For the first time this year, the IMD World Competitiveness Center is publishing a separate report ranking countries' digital competitiveness. Indicators for technology and scientific infrastructure are already included in the overall rankings.
The new Digital Competitiveness Ranking, however, introduces several new criteria to measure countries' ability to adopt and explore digital technologies leading to transformation in government practices, business models and society in general.
At the top of the ranking is Singapore, followed by Sweden, the USA, Finland and Denmark. "There is no doubt that supportive and inclusive government institutions help technological innovation," says Bris.
"Singapore and Sweden have developed regulation that takes advantage of the talent they have by adopting, for instance, regulation that facilitates the inflow of overseas talent which complements the locally available pool.

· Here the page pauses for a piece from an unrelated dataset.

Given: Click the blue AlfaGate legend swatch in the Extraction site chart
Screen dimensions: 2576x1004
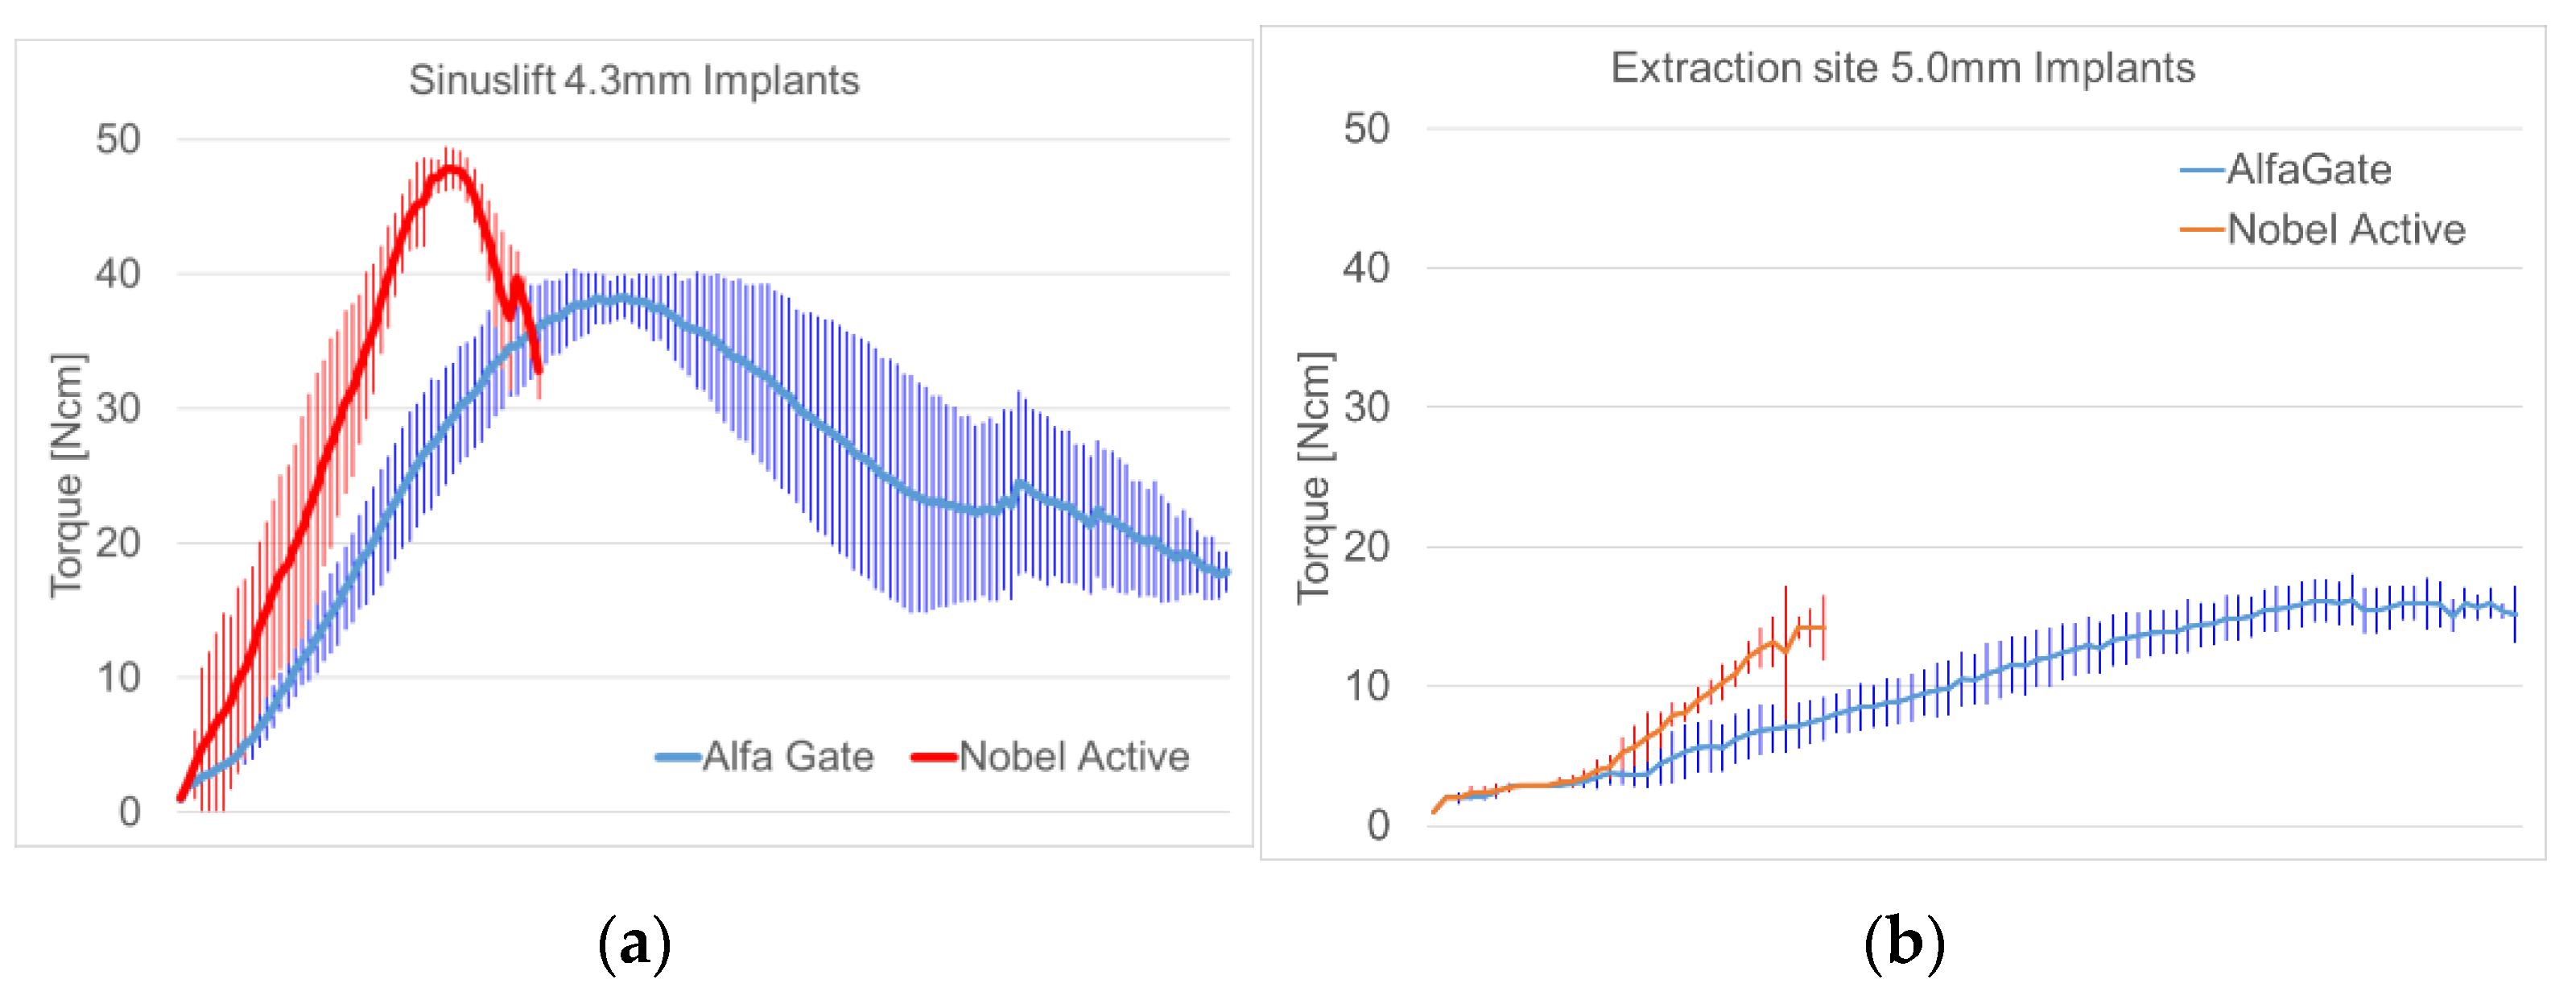Looking at the screenshot, I should (x=2201, y=170).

"The US invests more in developing its scientific concentration and generating ideas but the country has a history of government support for technological innovation. This shows that in digitally competitive countries, the government must facilitate the adoption of new technologies."Many of the top 10 digitally competitive countries are also found at the top of the overall rankings, with some exceptions.
Luxembourg, number eight in the overall list, ranks only 20th in the digital list. Finland is 15th in the overall list, but 4th in the digital ranking. "Of paramount importance in the digital ranking are issues related to how adaptive and agile economies are when faced with technological change," says Bris.
The bottom five are Indonesia, Ukraine, Mongolia, Peru and Venezuela. Bris says: "One thing the results highlight is that these countries not only have low rankings in terms of talent but they don't invest in developing whatever talent they have."
"There is a relation between the lack of talent and training with a lack of business agility," he adds. "Education and knowledge production are the key."